# How to Contact SkillSelect



## haidee.ali (Oct 29, 2010)

Hi,
I have one query on professional experience calculation for SkillSelect. I want to get official advice from DIAC/SkillSelect authorities before submitting details in EOI.

If anybody has already contacted them/know it, Please share email address for above contact as i was looking for it on Skillselect but no luck.

Regards.


----------



## Guest (Aug 30, 2012)

DIAC are not visa advisors they are civil servants who process applications. If you are unsure of the process that you can not understand from help on forums I suggest you hire a migration agent.


----------



## haidee.ali (Oct 29, 2010)

Hi Shel,
Thanks for reply in fact i have posted the question on forum(http://www.expatforum.com/expats/au...ected-member-calculating-work-experience.html) and you have replied as well.
But I asked same question couple of my friend according to them they consider 2 Year Part-Time Work Experience as 1 Year Full time.
Also When i enter details of all my work experience in EOI application where two job dates are overlapping and both of them are ongoing, I can get 20 points which mean it consider my experience. 

Regards.


----------



## Guest (Aug 30, 2012)

Do as you wish but do not try an overclaim on points you don't have or a CO will automatically reject your application if you are invited to apply for a visa. 
2 years part time is not and has never been counted as 1 year full time. Full time is 20+ hours a week, a year is a year, 12 months no more no less. If you work 80 hrs a week over a year it is still only 1 years work experience. Clutching at straws won't get you the experience or points. 

The EOI computer system is just that, a computer system with flaws and is not a migration agent that knows the rules and can calculate your specific case. It is only as good as the person putting the information in.


----------



## agandi (Jul 2, 2012)

Hi Shel,

Have a question and appreciate if you can clarify this.

I have got the State sponsorship approval and got an invitation to apply for visa from Skill Select.
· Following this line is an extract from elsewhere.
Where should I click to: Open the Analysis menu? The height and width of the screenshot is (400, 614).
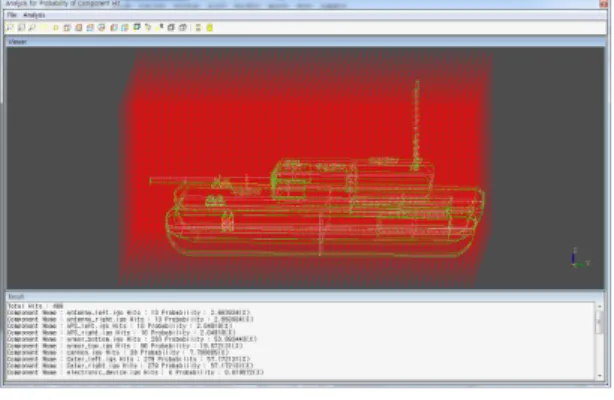tap(34, 15)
My current status in Skill Select is 'Invited' and I see a button 'Apply for Visa'

I noticed now that in the EOI a change has to be made. 

For the question, in the Family members section - "Would the client be accompanied by the client's partner in a future application?" it was wrongly updated as 'No' and it should be updated to 'Yes' since my family will accompany me to Aus.

Can I go ahead and update that question to 'Yes'? I am worried if the status of 'Invited' will be changed after I update it.

Appreciate a quick response


----------



## Guest (Aug 30, 2012)

I don't think you need to reset the EOI. Doing that, not adding the dependents, could cancel your invite. 
Go ahead and apply including your dependents but only if you have the required documents for your family ie IELTS and you won't be able to claim any partner skills points at this point.


----------



## agandi (Jul 2, 2012)

Thanks a lot Shel!

Basically there are two questions in the EOI and the responses I provided below. Will you be able to interpret the meaning of these two questions?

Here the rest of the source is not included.